In hard times cigarette manufacturers and other so named sin tobacco stocks can be a harmless haven for tobacco investors, since people inclined not to quit their bad habits.
That’s been correct of Philip Morris International. The world’s biggest openly traded tobacco industry has been on a sidereal run since 2008, when it was turned off to sell famous brands like Marlboro out of the U.S. while ex-parent Altria peddles them inside the country.
The big issue: As cigarettes growth slows in well-known markets, can new ones keep tobacco sales, and the products price, burning?
Europe, accounting for 30 percent of tobacco sales, had been Philip Morris’ biggest tobacco market, but growth there is sluggish: Company profit was up only 4.6 percent year ago.
In Asia cigarettes sales were up approximately 35 percent in 2011, because more tobacco consumers visited tobacco markets in Indonesia which offer premium smoking brands.
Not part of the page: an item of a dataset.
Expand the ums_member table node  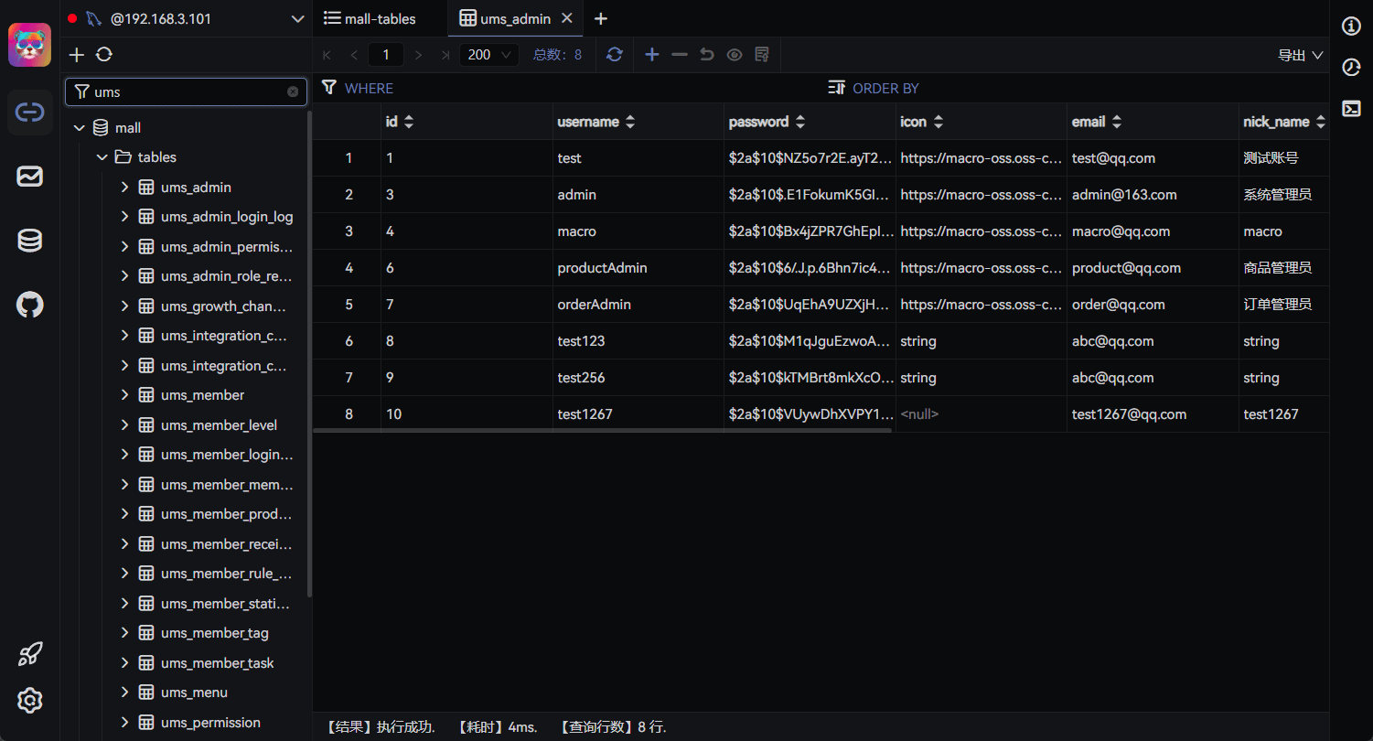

Wells Fargo and Bonnie Herzog both analysts hope that profit from Asia by 2020 will be doubled to $18.7 billion.
Philip Morris has a private business on the Chinese Tobacco Market, which has been blocked to newcomers: Its new junction chance with China’s cigarettes company which will let them sell the Marlboro smoking brand there. Still, Morgan Stanley analyst David Adelman declared that it could be 10 to 20 years before cigarettes sales in China have a real influence.
Raises in the already essential high taxes collected by cigarettes manufacturers could hurt tobacco sales, especially for premium smoking brands, because some smokers continue to smoke and purchase cheaper brands.